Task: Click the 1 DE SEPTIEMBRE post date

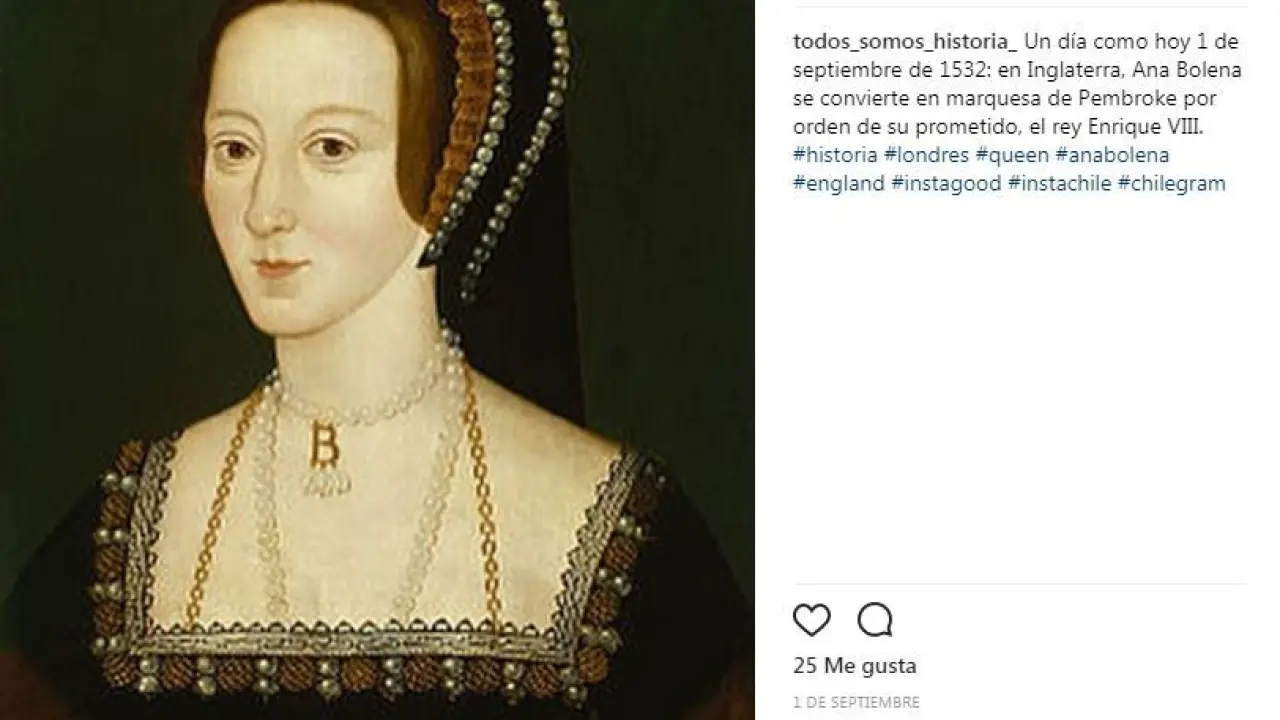Action: tap(856, 702)
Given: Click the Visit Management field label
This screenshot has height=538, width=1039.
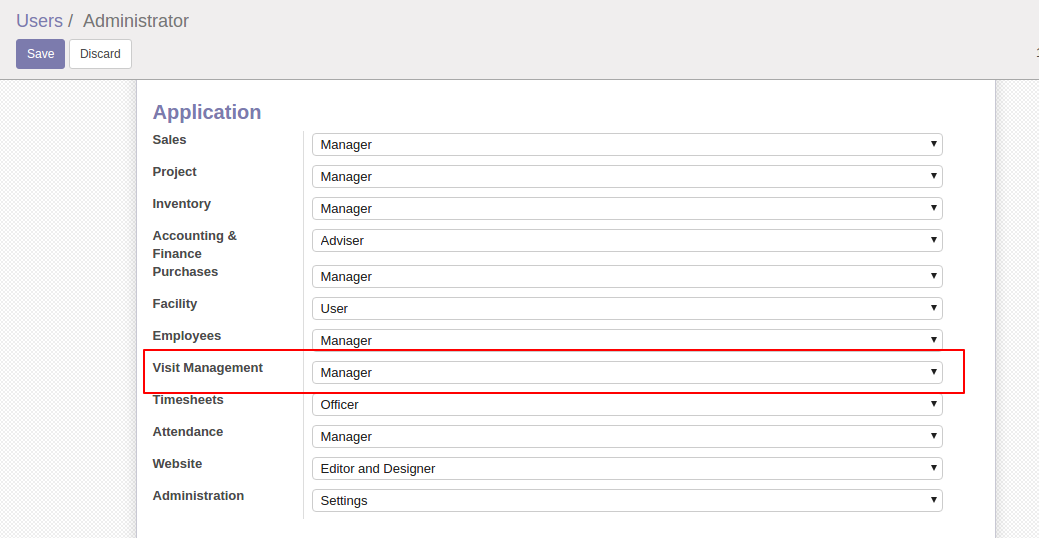Looking at the screenshot, I should tap(207, 368).
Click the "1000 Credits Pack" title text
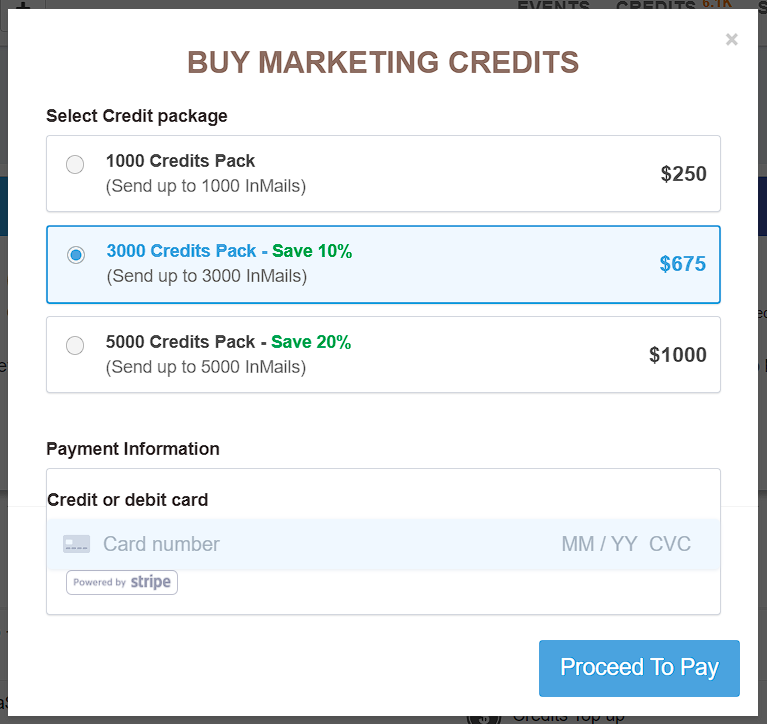Screen dimensions: 767x724 click(x=180, y=161)
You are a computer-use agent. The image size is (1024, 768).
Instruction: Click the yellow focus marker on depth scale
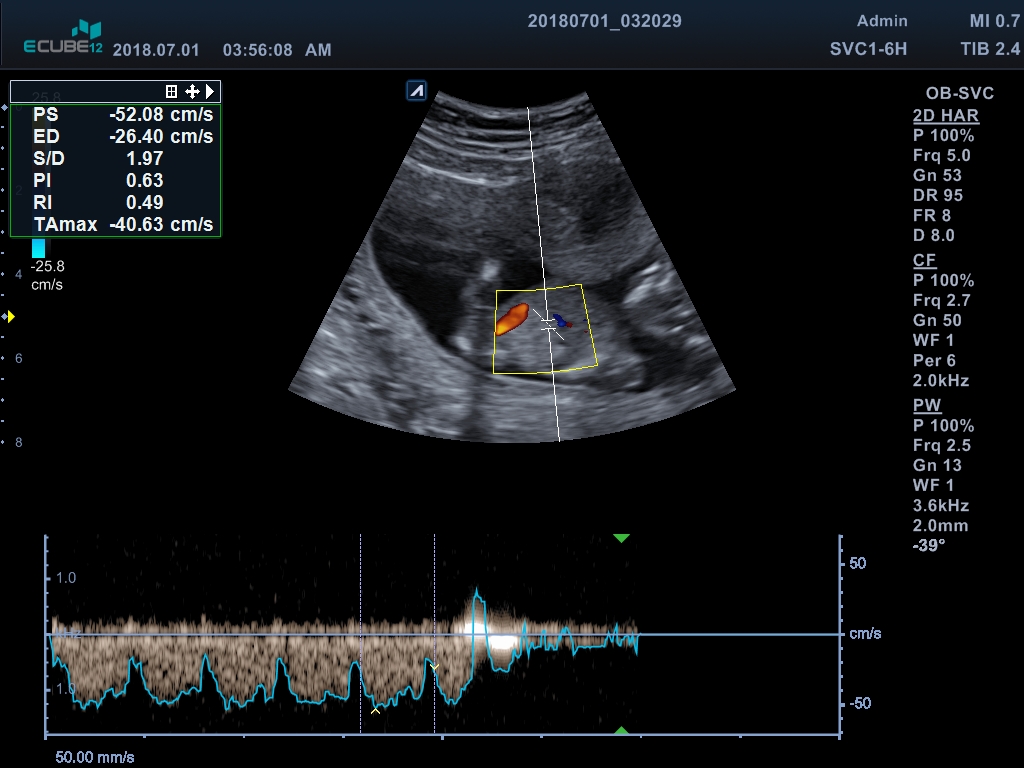coord(10,317)
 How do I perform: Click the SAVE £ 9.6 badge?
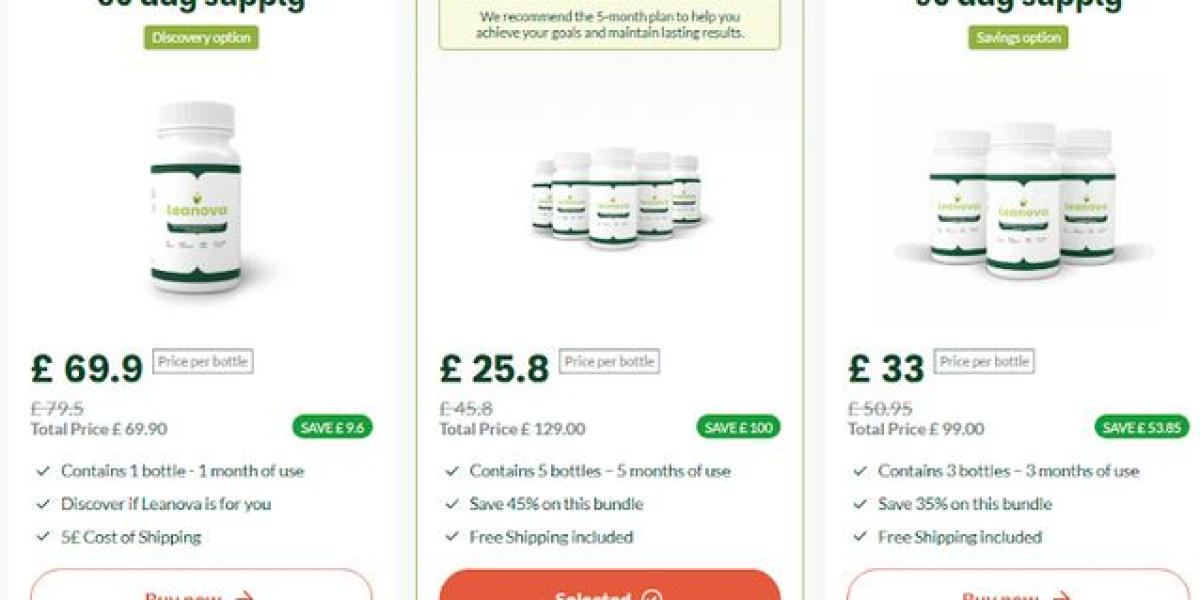pyautogui.click(x=332, y=427)
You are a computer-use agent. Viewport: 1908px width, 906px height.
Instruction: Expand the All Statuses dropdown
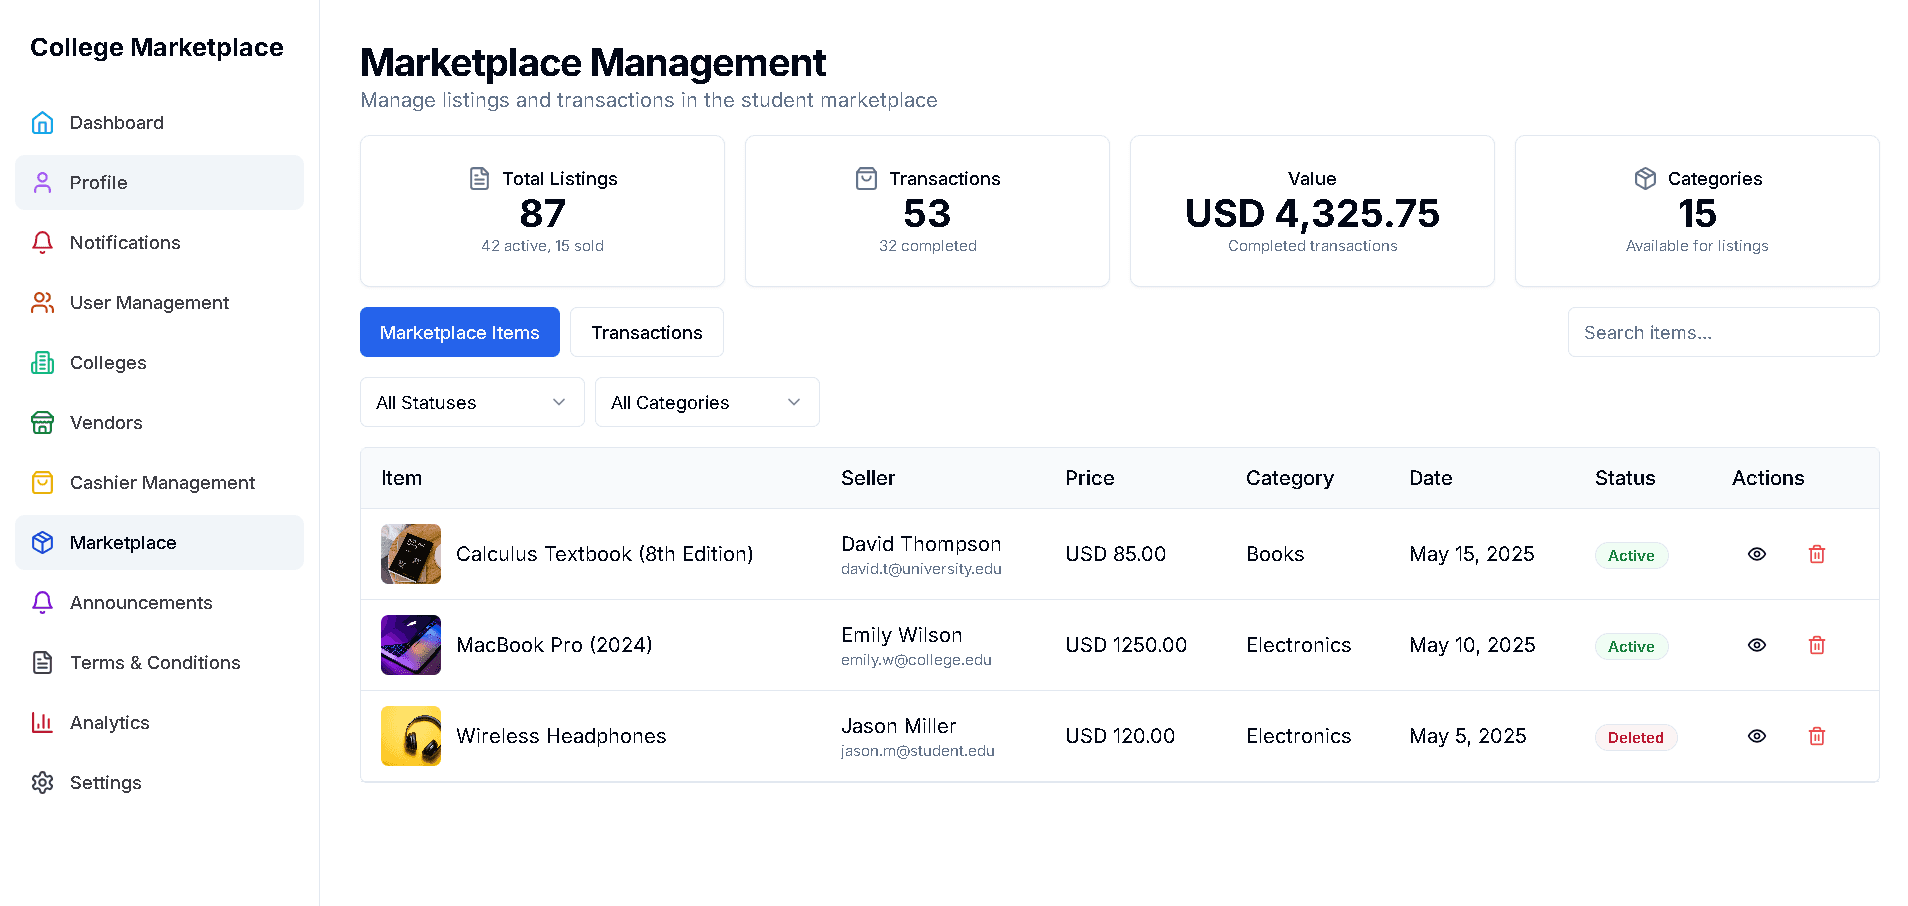pos(472,402)
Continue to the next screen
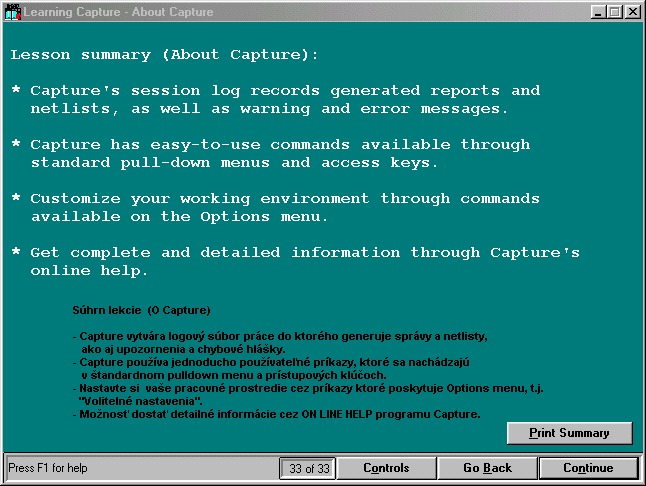Image resolution: width=646 pixels, height=486 pixels. tap(588, 468)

☆ ☆ ☆ ☆

Task prompt
The expected result is the data above in exact form, free of pictures.

Solution to this task
Task: Click the 1 DE SEPTIEMBRE post date

Action: tap(856, 702)
Given: Click the Visit Management field label
This screenshot has height=538, width=1039.
Looking at the screenshot, I should tap(207, 368).
Click the "1000 Credits Pack" title text
Screen dimensions: 767x724 click(x=180, y=161)
You are a computer-use agent. The image size is (1024, 768).
Instruction: Click the yellow focus marker on depth scale
coord(10,317)
 How do I perform: Click the SAVE £ 9.6 badge?
pyautogui.click(x=332, y=427)
You are a computer-use agent. Viewport: 1908px width, 906px height.
Instruction: Expand the All Statuses dropdown
pos(472,402)
Continue to the next screen
Image resolution: width=646 pixels, height=486 pixels. tap(588, 468)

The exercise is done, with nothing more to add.